§ **TASK TO COMPLETE**
Would you please transcribe the records below exactly, leaving out the pictures?

[PROVIDED RECORDS Boundary: Start]

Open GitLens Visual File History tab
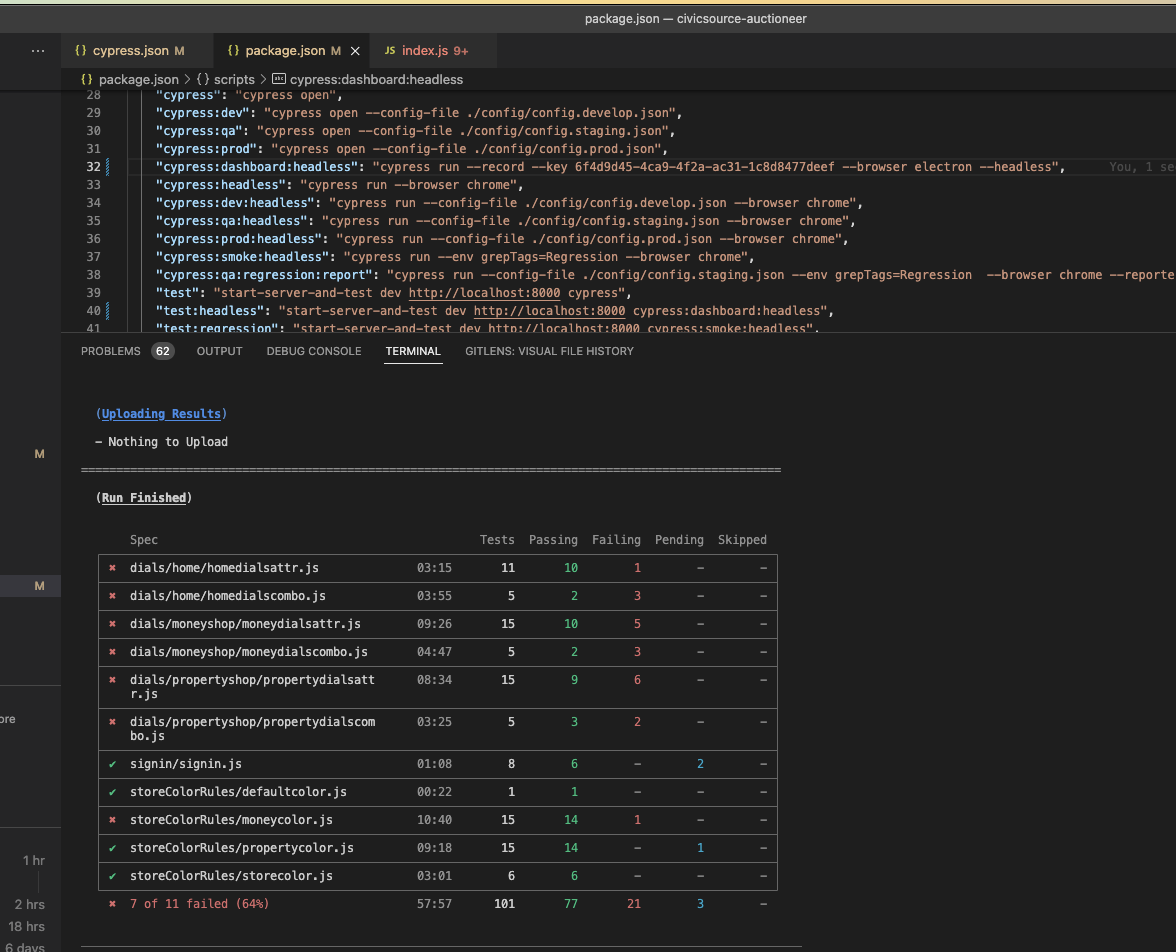 [x=549, y=351]
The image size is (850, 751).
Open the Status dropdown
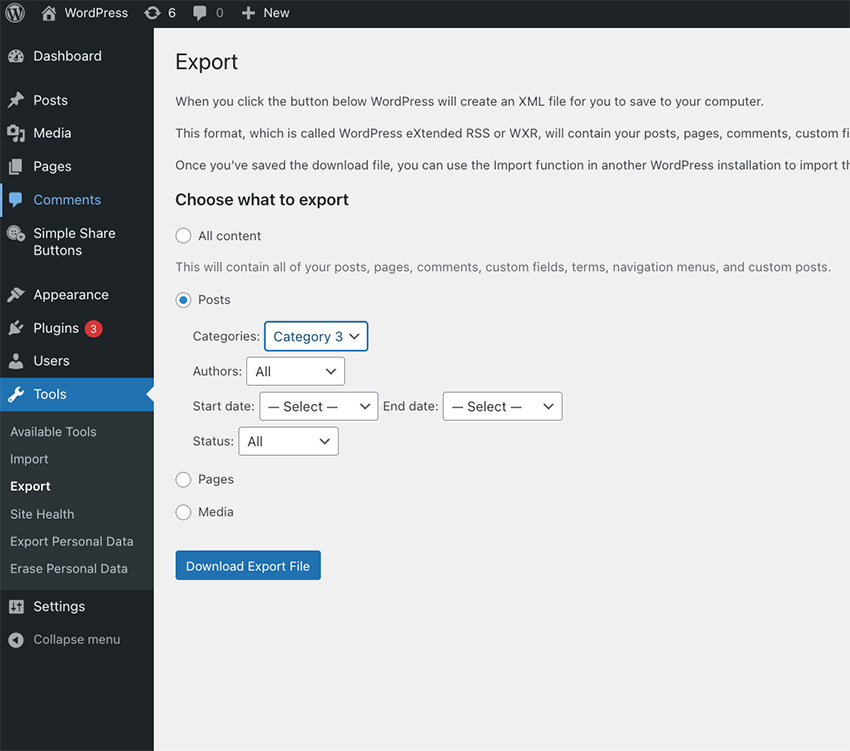pyautogui.click(x=288, y=441)
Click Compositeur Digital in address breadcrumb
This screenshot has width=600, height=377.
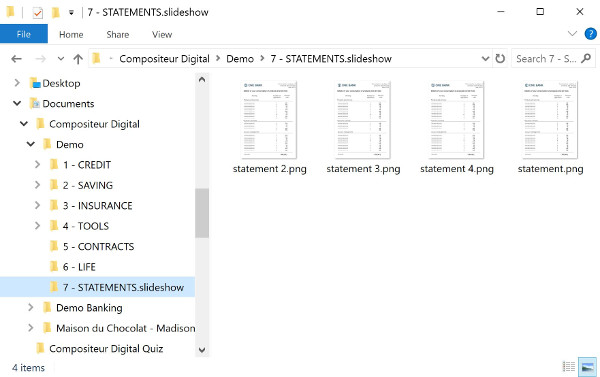164,59
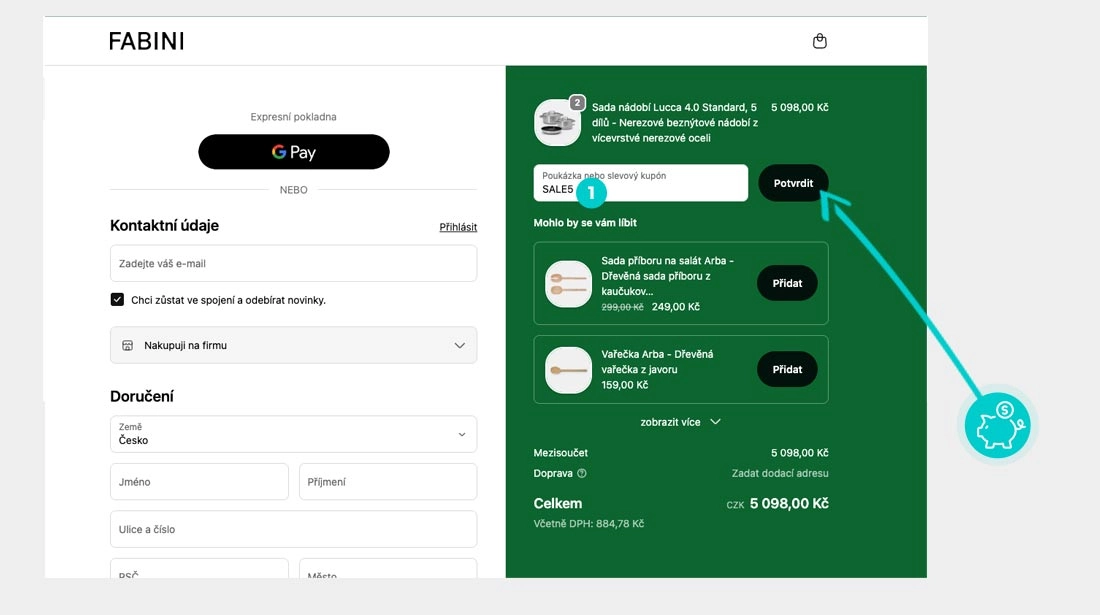Open the Přihlásit login link
This screenshot has height=615, width=1100.
point(458,226)
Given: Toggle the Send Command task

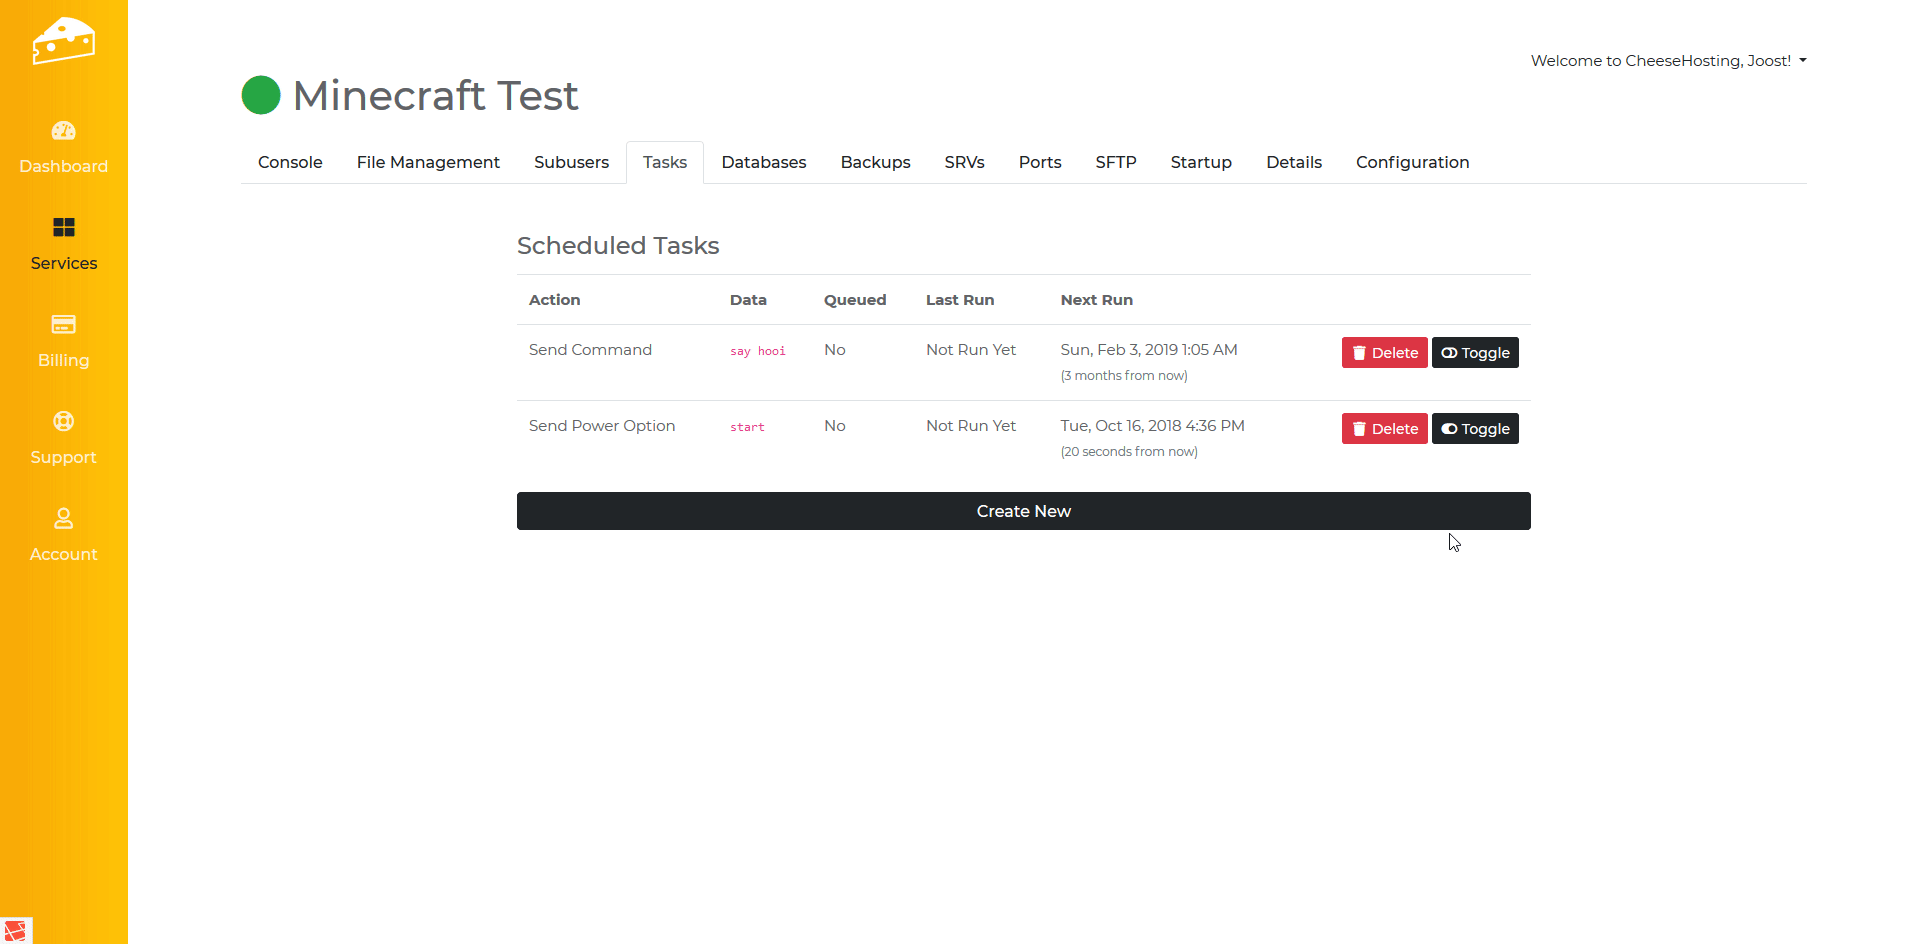Looking at the screenshot, I should tap(1475, 353).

[PROVIDED RECORDS Boundary: End]

§ **RESULT OF THIS EXERCISE**
Open GitLens Visual File History tab
 [x=549, y=351]
The image size is (850, 751).
Open the Status dropdown
pyautogui.click(x=288, y=441)
Click Compositeur Digital in address breadcrumb
This screenshot has width=600, height=377.
164,59
Open the Přihlásit login link
This screenshot has height=615, width=1100.
point(458,226)
Given: Toggle the Send Command task

Looking at the screenshot, I should tap(1475, 353).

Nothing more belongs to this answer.